前提
系统:centos 7.3.1611
python: anaconda3
spark:2.2.1
方式1-环境变量
方式2-profile
创建ipython profile,并命名为pyspark
ipython profile create pyspark
配置~/.ipython/profile_pyspark/startup/00-pyspark-setup.py
import os
import system
spark_home = os.environ.get('SPARK_HOME', None)
if not spark_home:
raise ValueError('SPARK_HOME environment variable is not set')
sys.path.insert(0, os.path.join(spark_home, 'python'))

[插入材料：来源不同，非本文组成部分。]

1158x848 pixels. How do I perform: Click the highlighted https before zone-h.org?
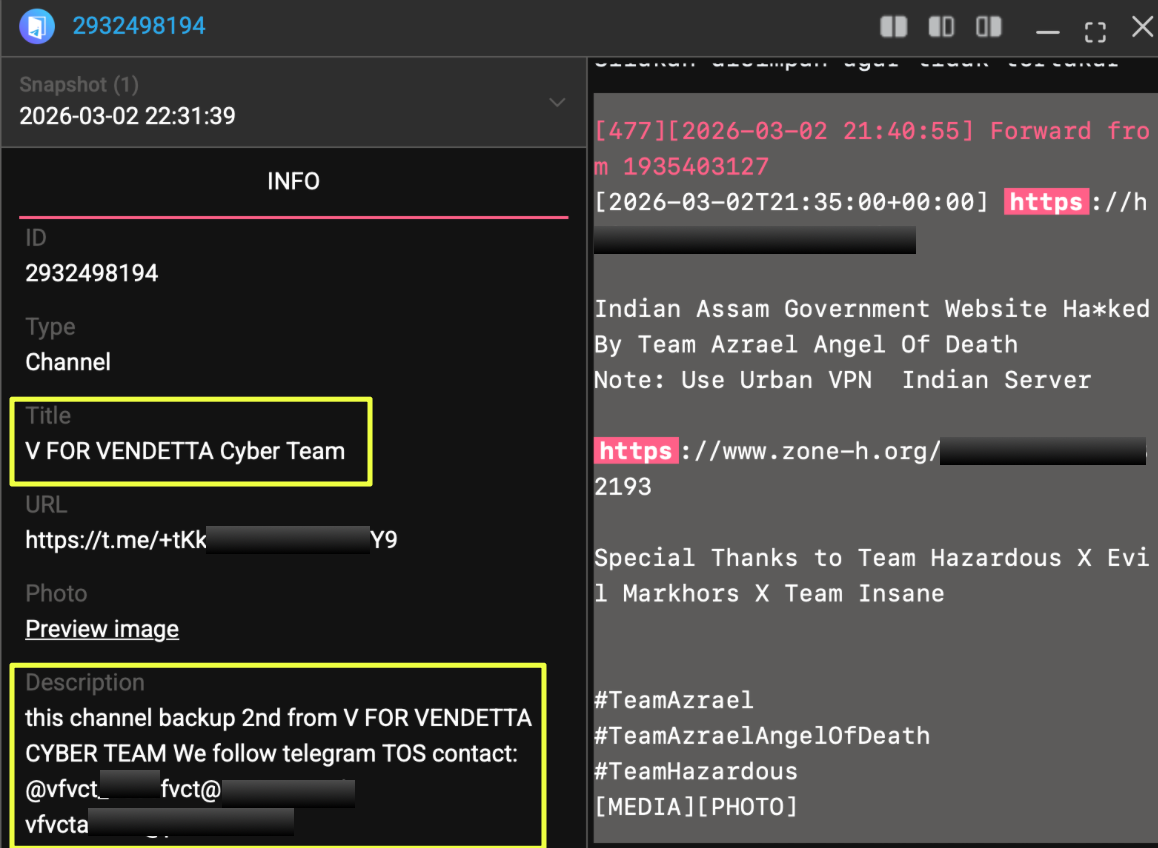point(636,451)
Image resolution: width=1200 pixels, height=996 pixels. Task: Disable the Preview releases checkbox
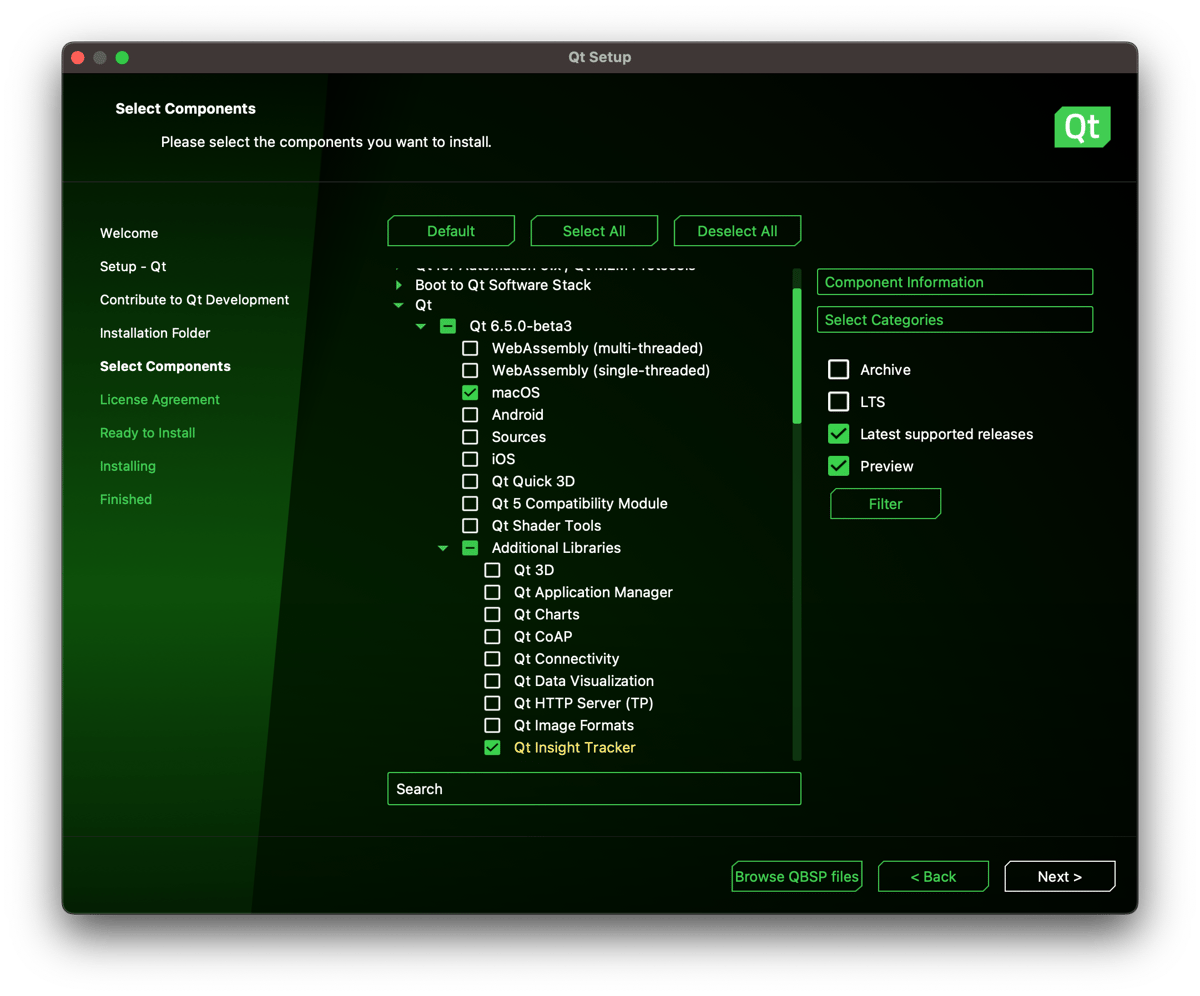(838, 465)
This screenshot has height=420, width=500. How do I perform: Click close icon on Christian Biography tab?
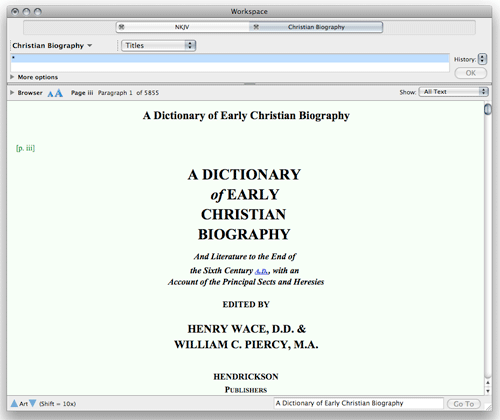tap(256, 27)
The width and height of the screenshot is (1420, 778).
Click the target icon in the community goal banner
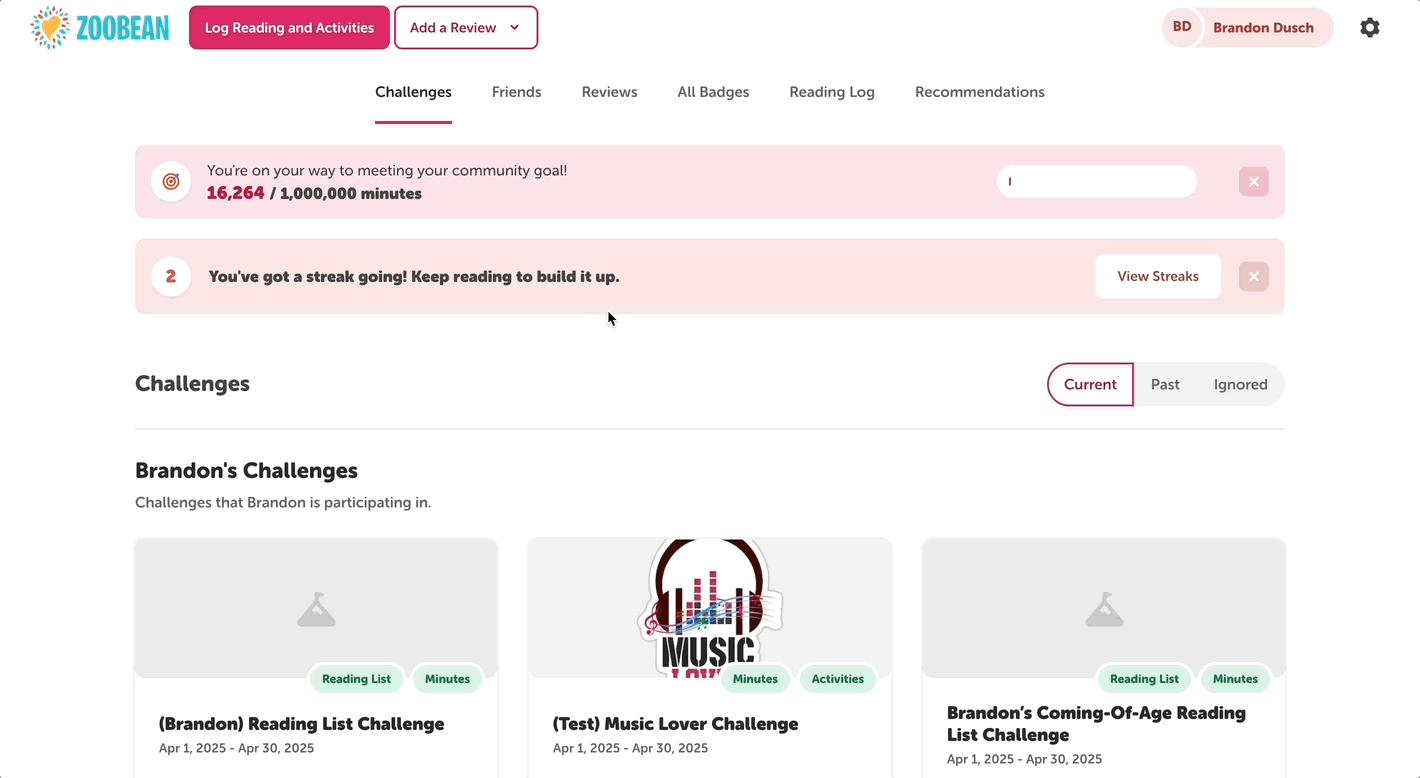coord(170,181)
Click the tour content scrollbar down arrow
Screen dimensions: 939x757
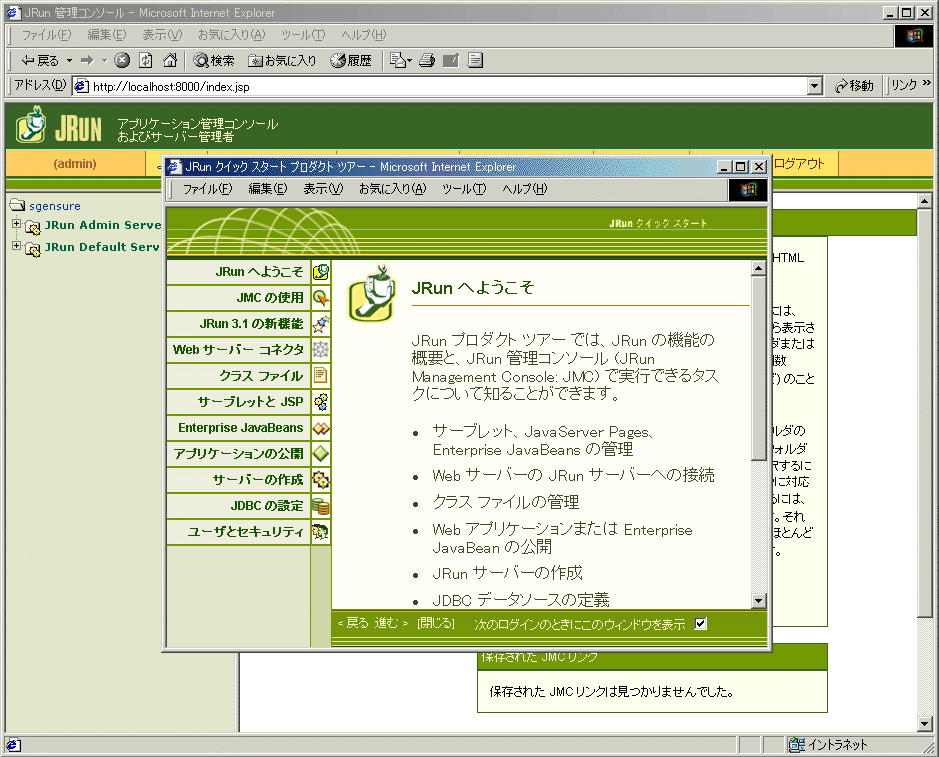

sys.path.insert(0, os.path.join(spark_home, 'python/lib/py4j-0.10.4-src.zip'))
exec(open(os.path.join(spark_home, 'python/pyspark/shell.py')).read())
启动ipython
ipython --profile=pyspark
方式3-kernel
创建kernel.json
$ cat .ipython/kernels/pyspark/kernel.json
{
"display_name": "pySpark (Spark 2.1.1)",
"language": "python",
"argv": [
"/opt/anaconda2/bin/python",
"-m",
"ipykernel",
"-f",
"{connection_file}"
],
"env": {
"CAPTURE_STANDARD_OUT": "true",
"CAPTURE_STANDARD_ERR": "true",
"SEND_EMPTY_OUTPUT": "false",
"SPARK_HOME": "/data/spark-2.1.1-bin-hadoop2.6"
}
}
启动jupyter notebook
jupyter notebook --no-browser
调整日志级别
在conf目录存在log4j.properties.template,可以通过复制该模板创建日志配置文件。
默认日志配置
log4j.rootCategory=INFO,console
降低日志级别,只显示警告及更严重的信息
log4j.rootCategory=WARN,console
此时通过pyspark等打开的shell,日志输出将会变少。